ACTIVITY>
Every line below that contains the word "computer" must be copied.

DATA FOR THIS TASK>
»»
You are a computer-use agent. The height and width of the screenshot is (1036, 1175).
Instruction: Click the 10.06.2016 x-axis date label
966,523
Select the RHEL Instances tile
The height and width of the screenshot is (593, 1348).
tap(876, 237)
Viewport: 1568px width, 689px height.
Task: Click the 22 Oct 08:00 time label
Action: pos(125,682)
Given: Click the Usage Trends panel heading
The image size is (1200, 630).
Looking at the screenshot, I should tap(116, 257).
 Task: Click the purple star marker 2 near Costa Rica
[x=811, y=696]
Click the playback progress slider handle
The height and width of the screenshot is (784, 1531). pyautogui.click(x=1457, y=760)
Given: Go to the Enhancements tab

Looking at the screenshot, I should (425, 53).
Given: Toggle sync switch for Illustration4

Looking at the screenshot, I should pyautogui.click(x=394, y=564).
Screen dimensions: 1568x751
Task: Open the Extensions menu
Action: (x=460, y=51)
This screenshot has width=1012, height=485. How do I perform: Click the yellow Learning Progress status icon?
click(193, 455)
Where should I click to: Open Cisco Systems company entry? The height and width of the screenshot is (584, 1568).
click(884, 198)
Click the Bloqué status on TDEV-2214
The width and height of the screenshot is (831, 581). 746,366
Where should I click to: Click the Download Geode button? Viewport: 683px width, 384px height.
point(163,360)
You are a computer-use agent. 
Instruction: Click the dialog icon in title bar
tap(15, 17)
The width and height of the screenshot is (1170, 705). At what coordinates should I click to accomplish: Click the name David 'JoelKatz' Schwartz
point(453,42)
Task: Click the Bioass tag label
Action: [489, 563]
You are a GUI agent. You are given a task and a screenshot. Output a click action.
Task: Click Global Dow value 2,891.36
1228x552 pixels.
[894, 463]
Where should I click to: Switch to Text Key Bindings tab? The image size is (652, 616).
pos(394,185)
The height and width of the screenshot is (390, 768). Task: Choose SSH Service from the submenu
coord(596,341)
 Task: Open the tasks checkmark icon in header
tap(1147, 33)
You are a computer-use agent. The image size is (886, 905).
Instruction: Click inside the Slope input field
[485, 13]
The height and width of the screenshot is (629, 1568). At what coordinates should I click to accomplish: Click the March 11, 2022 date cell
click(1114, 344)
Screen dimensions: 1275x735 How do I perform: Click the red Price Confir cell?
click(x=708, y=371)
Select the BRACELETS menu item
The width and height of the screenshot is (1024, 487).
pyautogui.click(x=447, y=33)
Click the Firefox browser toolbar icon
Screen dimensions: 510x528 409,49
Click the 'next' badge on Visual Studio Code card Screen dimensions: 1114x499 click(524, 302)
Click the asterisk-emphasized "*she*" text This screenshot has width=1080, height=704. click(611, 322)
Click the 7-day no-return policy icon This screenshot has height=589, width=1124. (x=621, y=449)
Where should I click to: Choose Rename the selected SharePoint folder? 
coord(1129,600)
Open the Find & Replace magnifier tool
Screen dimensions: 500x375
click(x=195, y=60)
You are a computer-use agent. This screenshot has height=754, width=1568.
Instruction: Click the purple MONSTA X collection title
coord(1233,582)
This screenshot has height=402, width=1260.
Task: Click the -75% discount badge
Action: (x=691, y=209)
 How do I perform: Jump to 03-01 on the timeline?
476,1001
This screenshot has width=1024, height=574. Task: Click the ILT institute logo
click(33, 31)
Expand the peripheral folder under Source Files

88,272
««
TASK ANSWER>
You are a computer-use agent. The height and width of the screenshot is (1036, 1175).
You are a computer-use agent. 
You are a computer-use agent. The image size is (886, 905).
You are a computer-use agent. This screenshot has height=754, width=1568.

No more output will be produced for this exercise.